Tareas pendientes:
1. Enumera las ciudades que el texto sobre la gentrificación de la Barceloneta menciona junto a Barcelona por sus puertos urbanos.
2. Continúa el texto sobre la gentrificación de la Barceloneta a partir de su última oración.

La gentrificación no es inevitable
“Se ve que el piso lo han comprado con una hipoteca a treinta años. ¡Mira si se quieren!”, decía Pepe Rubianes en el monólogo sobre los bancos. Pero claro, ni las relaciones duran treinta años, ni el 35% de la población tiene el dinero para la entrada ahorrado. Por eso se necesitan pisos de alquiler asequibles.
La rehabilitación de la Llar Barceloneta para hacer 18 viviendas de alquiler es un caso de éxito tan incontestable que debería ser la portada de todos los periódicos. Pero ya se sabe que las desgracias venden más, y que los portadores de buenas noticias son tildados de idealistas, de activistas de estar por casa, o de buenismo infantil. Sin embargo, hay que hacer reseñas de los proyectos ejemplares porque si hay método, hay esperanza.
Pocas ciudades tienen tan bonitos puertos urbanos como Barcelona. Marsella, Niza, Estocolmo o Copenhague tienen ventanas de habitaciones que abren al mar, y han visto cómo sus viejos puertos de pescadores mutaban hacia una actividad náutica cada vez más exclusiva. Primero cambian las barcas por yates, y después las calles, tiendas y apartamentos van sucumbiendo a la lógica de las ciudades globales.
La historia de la gentrificación de la Barceloneta es conocida, pero han empezado a hacerse cosas para revertirla: adquirir solares y edificios para destinarlos al alquiler protegido. Debió de ser una de las primeras decisiones del equipo de Ada Colau, que en diciembre del 2015 compró un edificio en el Passeig Joan de Borbó, 44-45, por 3,6 millones de euros, para destinarlo a vivienda social. Era un edificio público (de la Tesorería General de la Seguridad Social), donde muchos pisos estaban vacíos y solo quedaba una vecina, a la que se le garantizará para siempre la posibilidad de seguir viviendo ahí. Invirtiendo en la adquisición de edificios enteros, los ayuntamientos de muchas ciudades europeas evitan la expulsión del vecindario. El Estado sacó menos dinero del que podría haber sacado en primera línea de mar, pero contribuyó a romper el ciclo de la especulación. Tampoco perdió dinero. La TGSS podría haberlo subastado, y podría haber terminado perfectamente en manos de un operador de pisos turísticos o de alquiler de temporada. Pero la función social del Patrimonio Público también debe ser esta: no contribuir a alimentar la especulación. Con la transmisión al Ayuntamiento de Barcelona, el barrio gana en residentes estables, en rehabilitación de patrimonio y en mezcla de personas.

Filas:
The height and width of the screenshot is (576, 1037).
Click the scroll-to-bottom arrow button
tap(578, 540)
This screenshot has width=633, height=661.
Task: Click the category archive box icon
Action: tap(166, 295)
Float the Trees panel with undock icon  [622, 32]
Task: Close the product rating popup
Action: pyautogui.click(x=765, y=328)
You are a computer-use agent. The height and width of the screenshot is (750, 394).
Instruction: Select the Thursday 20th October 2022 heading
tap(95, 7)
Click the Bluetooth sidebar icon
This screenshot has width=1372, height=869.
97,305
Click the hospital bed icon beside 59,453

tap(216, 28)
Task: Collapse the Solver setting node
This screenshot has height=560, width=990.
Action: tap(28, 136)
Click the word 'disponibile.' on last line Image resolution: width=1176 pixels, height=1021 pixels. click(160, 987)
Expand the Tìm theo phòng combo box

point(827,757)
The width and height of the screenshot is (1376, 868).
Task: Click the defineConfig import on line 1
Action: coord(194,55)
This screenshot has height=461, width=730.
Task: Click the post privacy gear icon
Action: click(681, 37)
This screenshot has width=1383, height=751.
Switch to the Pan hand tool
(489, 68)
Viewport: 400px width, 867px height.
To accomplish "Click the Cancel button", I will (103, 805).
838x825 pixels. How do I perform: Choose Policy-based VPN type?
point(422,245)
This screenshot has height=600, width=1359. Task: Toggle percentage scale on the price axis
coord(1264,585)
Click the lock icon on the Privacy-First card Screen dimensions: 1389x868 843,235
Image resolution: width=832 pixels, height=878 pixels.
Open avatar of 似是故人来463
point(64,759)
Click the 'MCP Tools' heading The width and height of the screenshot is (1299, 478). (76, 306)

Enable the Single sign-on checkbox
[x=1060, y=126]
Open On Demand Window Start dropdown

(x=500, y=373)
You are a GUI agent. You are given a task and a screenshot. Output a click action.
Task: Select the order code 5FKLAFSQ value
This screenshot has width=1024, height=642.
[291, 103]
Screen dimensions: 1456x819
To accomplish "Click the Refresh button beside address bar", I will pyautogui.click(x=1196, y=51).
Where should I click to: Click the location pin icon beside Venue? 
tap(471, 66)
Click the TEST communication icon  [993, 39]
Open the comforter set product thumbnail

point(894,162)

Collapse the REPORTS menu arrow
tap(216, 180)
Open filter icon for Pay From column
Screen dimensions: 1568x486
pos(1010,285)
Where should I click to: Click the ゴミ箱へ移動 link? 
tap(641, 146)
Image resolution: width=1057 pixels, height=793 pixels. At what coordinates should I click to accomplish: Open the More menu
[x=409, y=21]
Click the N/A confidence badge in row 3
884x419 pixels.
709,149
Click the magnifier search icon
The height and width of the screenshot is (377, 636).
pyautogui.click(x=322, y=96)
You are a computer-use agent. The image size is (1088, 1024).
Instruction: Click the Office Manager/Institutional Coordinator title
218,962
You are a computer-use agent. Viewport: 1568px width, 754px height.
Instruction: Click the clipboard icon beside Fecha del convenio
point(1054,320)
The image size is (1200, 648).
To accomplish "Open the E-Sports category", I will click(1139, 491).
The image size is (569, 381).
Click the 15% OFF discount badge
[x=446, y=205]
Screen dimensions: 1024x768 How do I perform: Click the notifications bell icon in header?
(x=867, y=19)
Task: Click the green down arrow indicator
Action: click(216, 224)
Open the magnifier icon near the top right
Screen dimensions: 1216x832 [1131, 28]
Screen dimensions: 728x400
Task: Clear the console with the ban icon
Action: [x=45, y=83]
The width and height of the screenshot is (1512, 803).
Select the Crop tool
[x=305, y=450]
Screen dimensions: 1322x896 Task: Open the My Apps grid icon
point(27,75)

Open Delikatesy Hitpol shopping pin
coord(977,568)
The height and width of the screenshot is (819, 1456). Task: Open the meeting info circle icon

Respuestas por tarea:
1. Marsella, Niza, Estocolmo y Copenhague.

2.
Si camináis por el Port Vell, reconoceréis el edificio porque tiene un aspecto característico de la arquitectura de los años 50. Ahora la Fundació Salas y Hàbitat3 han comenzado las obras de rehabilitación y han derribado los tabiques, las ventanas, los falsos techos y alguna pared maestra y lo han dejado todo listo para hacer una distribución más óptima. La reforma la está llevando a cabo una arquitecta valiente, Montse Carrera (¿por qué todavía me sorprende ver a mujeres con casco en las obras?), y se intuyen espacios diáfanos, con grandes ventanas desde donde se ven los yates, las astilleros, Montjuïc y Collserola.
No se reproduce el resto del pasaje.